Reputation: 287
I have a DataFrame with DateTimeIndex, for 10 years, day by day. I need to extract rows which corresponds to first day of each month. However not all months starts with 01, some starts with 02, 03, 04 etc.
2020-01-02
2020-01-03
...
2020-01-31
2020-02-03
...
2020-02-29
2020-03-02
Expected df must be:
2020-01-02
2020-02-03
2020-03-02
Any suggestions how to do that?
Upvotes: 3
Views: 2287
Reputation: 862481
Use DatetimeIndex.to_period
for months periods, then test duplicates by Index.duplicated
and filter in boolean indexing
with inverted mask for first days of months:
#if necessary
df = df.sort_index()
print (df)
A
date
2020-01-02 4
2020-01-03 9
2020-01-31 2
2020-02-03 7
2020-02-29 3
2020-03-02 1
df1 = df[~df.index.to_period('m').duplicated()]
print (df1)
A
date
2020-01-02 4
2020-02-03 7
2020-03-02 1
Details:
print (df.index.to_period('m'))
PeriodIndex(['2020-01', '2020-01', '2020-01', '2020-02', '2020-02', '2020-03'],
dtype='period[M]', name='date', freq='M')
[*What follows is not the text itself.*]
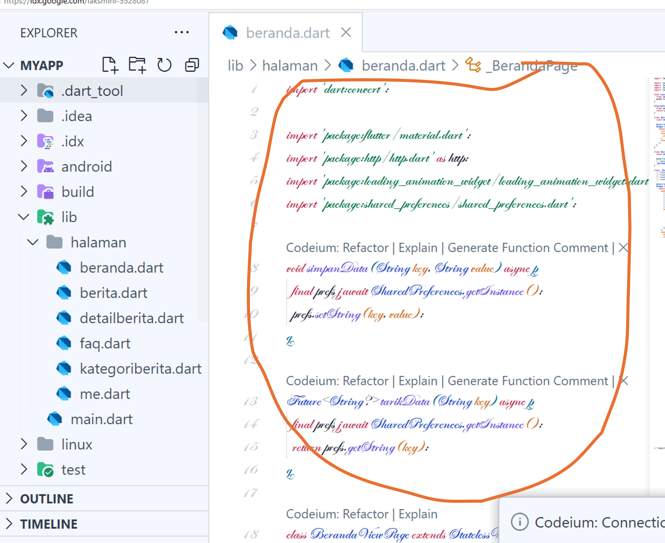Click the New Folder icon
The height and width of the screenshot is (543, 665).
tap(137, 65)
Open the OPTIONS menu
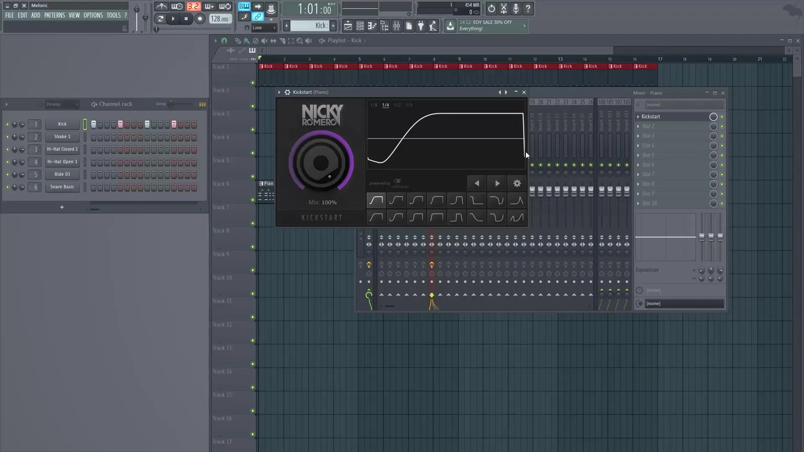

print (df.index.to_period('m').duplicated())
[False True True False True False]
print (~df.index.to_period('m').duplicated())
[ True False False True False True]
Another solution is use GroupBy.head
:
df1 = df.groupby(df.index.to_period('m')).head(1)
print (df1)
A
date
2020-01-02 4
2020-02-03 7
2020-03-02 1
Upvotes: 4